→ Problem to work on: The expected output is exactly the lines below, starting at the line with "Where should I click to: Click the Remove" and ending at the line with "has width=361, height=174.", both included; no other line belongs in it.

▬▬▬

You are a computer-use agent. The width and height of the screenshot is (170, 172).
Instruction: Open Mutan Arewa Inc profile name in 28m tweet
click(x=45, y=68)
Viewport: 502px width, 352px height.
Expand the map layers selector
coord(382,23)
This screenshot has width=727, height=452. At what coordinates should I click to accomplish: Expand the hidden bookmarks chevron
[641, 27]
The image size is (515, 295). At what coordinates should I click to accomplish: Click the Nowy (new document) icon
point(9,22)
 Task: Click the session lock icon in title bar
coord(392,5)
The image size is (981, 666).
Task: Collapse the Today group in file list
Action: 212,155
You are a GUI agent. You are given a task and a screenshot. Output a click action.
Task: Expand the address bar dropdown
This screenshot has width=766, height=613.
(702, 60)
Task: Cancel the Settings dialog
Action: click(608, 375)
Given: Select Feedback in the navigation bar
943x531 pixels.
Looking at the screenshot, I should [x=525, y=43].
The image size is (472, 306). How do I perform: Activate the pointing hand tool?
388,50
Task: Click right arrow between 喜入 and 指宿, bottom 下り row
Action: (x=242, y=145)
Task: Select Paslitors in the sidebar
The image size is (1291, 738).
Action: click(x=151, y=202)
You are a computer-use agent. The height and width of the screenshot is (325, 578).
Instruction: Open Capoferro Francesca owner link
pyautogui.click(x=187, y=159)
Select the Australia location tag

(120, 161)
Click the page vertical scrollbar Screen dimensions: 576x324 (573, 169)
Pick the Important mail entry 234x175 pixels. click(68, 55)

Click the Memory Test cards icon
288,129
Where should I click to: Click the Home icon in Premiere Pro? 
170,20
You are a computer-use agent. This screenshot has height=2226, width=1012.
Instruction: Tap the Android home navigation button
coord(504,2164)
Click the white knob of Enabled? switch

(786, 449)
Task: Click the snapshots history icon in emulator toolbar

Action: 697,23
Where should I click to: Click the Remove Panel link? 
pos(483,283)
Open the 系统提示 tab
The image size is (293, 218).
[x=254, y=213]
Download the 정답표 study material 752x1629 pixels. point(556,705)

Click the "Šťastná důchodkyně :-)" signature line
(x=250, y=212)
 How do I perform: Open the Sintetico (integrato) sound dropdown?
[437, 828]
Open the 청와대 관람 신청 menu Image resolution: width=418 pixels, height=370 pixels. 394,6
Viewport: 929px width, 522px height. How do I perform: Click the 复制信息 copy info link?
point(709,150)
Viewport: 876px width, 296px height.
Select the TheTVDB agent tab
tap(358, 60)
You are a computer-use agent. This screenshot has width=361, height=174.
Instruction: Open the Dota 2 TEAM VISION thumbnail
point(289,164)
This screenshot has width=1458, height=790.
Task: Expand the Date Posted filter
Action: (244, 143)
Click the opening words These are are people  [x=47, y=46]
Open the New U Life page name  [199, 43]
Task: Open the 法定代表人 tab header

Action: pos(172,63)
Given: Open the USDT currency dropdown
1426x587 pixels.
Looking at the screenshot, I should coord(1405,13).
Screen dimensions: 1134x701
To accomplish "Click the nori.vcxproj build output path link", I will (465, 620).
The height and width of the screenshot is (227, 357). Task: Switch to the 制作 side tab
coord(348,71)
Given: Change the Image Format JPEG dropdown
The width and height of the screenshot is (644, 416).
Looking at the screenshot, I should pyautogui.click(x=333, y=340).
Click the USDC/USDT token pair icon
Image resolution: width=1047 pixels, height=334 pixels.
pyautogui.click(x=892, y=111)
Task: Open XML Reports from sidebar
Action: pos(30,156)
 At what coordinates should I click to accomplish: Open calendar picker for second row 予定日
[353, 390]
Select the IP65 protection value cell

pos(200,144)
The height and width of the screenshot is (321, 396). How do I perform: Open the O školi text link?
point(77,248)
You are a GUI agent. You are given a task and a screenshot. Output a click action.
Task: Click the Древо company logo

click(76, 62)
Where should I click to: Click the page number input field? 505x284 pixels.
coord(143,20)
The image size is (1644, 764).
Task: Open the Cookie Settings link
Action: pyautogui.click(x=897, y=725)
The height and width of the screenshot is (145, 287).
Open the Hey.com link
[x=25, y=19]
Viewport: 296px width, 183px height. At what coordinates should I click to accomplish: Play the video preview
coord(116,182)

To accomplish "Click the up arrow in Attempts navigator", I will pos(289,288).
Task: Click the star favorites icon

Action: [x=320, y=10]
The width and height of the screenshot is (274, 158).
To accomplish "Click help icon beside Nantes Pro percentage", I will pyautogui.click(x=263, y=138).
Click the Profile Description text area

▬▬▬

→ Finished task:
Where should I click to: Click the Remove Panel link? 
pos(483,283)
Open the 系统提示 tab
The image size is (293, 218).
[x=254, y=213]
Download the 정답표 study material 752x1629 pixels. point(556,705)

Click the "Šťastná důchodkyně :-)" signature line
(x=250, y=212)
 How do I perform: Open the Sintetico (integrato) sound dropdown?
[437, 828]
Open the 청와대 관람 신청 menu Image resolution: width=418 pixels, height=370 pixels. 394,6
Viewport: 929px width, 522px height. How do I perform: Click the 复制信息 copy info link?
point(709,150)
Viewport: 876px width, 296px height.
Select the TheTVDB agent tab
tap(358, 60)
You are a computer-use agent. This screenshot has width=361, height=174.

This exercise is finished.